→ What is needed: Continue the news story below, about Simon Challies joining a health food supplements business, from where it stops; the items after the story are not part of it.

The career of former Ryman Healthcare chief executive Simon Challies has taken a new swerve into a health food supplements business.
The businessman who revealed last May he had Parkinson's disease was one of a group who last year invested $500,000 in a new Christchurch business.
He has also become a director of the supplements firm.
Challies said that after he left Ryman, he and wife Tracey went on holiday to Fiji for a fortnight where he found leaving the stress of corporate life beneficial.
He was diagnosed with Parkinson's in 2011 but continued on with Ryman for a further six years, with the full support of the board.
"I first noticed the symptoms about a decade ago, but it was still a huge shock to get my diagnosis in 2011," Challies told the Herald last year.
A chance meeting with fellow Christchurch businessman Michael Mayell sparked his involvement in the new venture.
Mayell founded Cookie Time biscuits and food products, then the new business Nutrient Rescue whose website cited his "drive for innovation and his growing awareness of the need for us to change our diet and our dominant agriculture systems."
Mayell said this morning: "I didn't pick Simon. The universe picked Simon and me. My late mother had lived at a Ryman village in Christchurch and at her funeral last year, I gave an address saying it was the kindest place I had ever been. Simon was at that funeral because his wife Tracey is friends with my sister.

→ Dataset:
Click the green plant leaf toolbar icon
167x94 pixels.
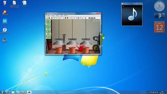pyautogui.click(x=47, y=18)
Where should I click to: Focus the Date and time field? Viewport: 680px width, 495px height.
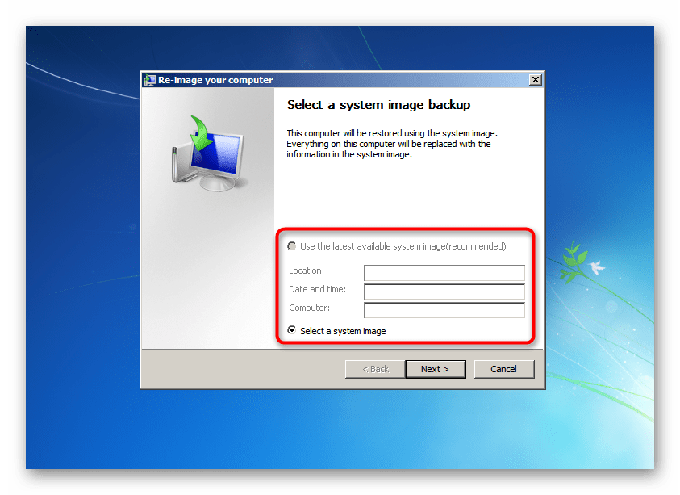tap(444, 292)
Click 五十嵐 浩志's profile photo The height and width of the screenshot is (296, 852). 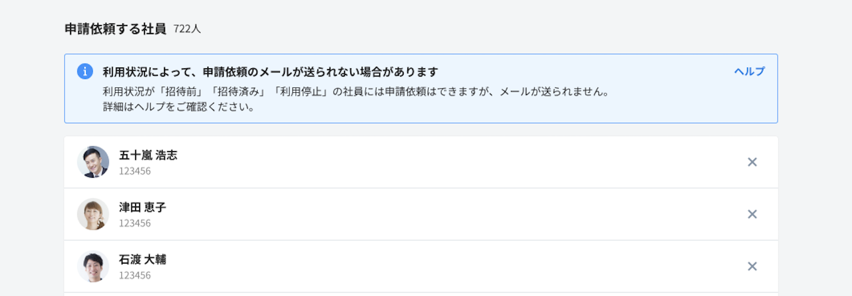[x=93, y=162]
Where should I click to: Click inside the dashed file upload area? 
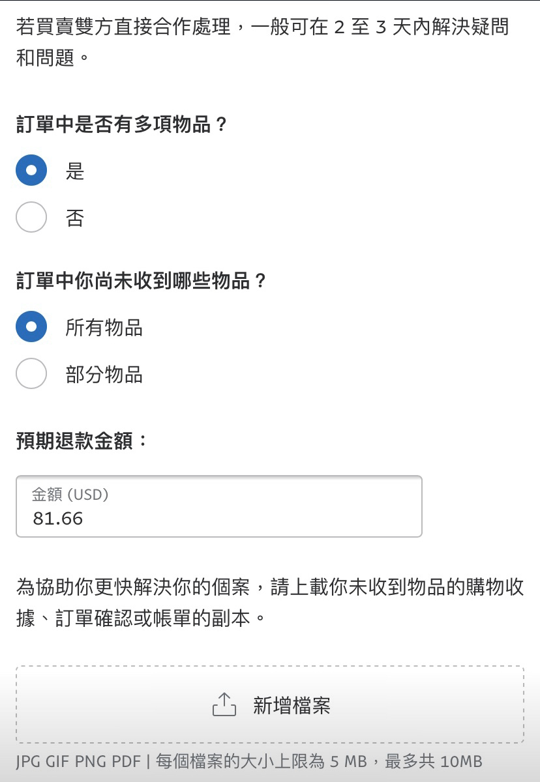pos(270,704)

→ Response to the task:
"Then a few months later, his business partner brought him to meet me and I mentioned the need for more capital. Some of Simon's friends also put money into Nutrient Rescue. He brought his management expertise into the business. The timing of his arrival was perfect from the business perspective. It was perfect for him too because here was a health food enterprise which he fell in love with.
"Simon is the perfect balance to my big-picture vision and enthusiasm. Business is so much about the dynamics of the people," Mayell said.
Challies said he had reduced his medication while using Nutrient Rescue's supplements.
Simon is the perfect balance to my big-picture vision
At the time he stepped down last year, Challies said he had been suffering.
"I've been determined not to let it beat me. This is a demanding job and I've realised this year that my health was deteriorating and it was taking too great a toll on me personally, and on my family," he said last May.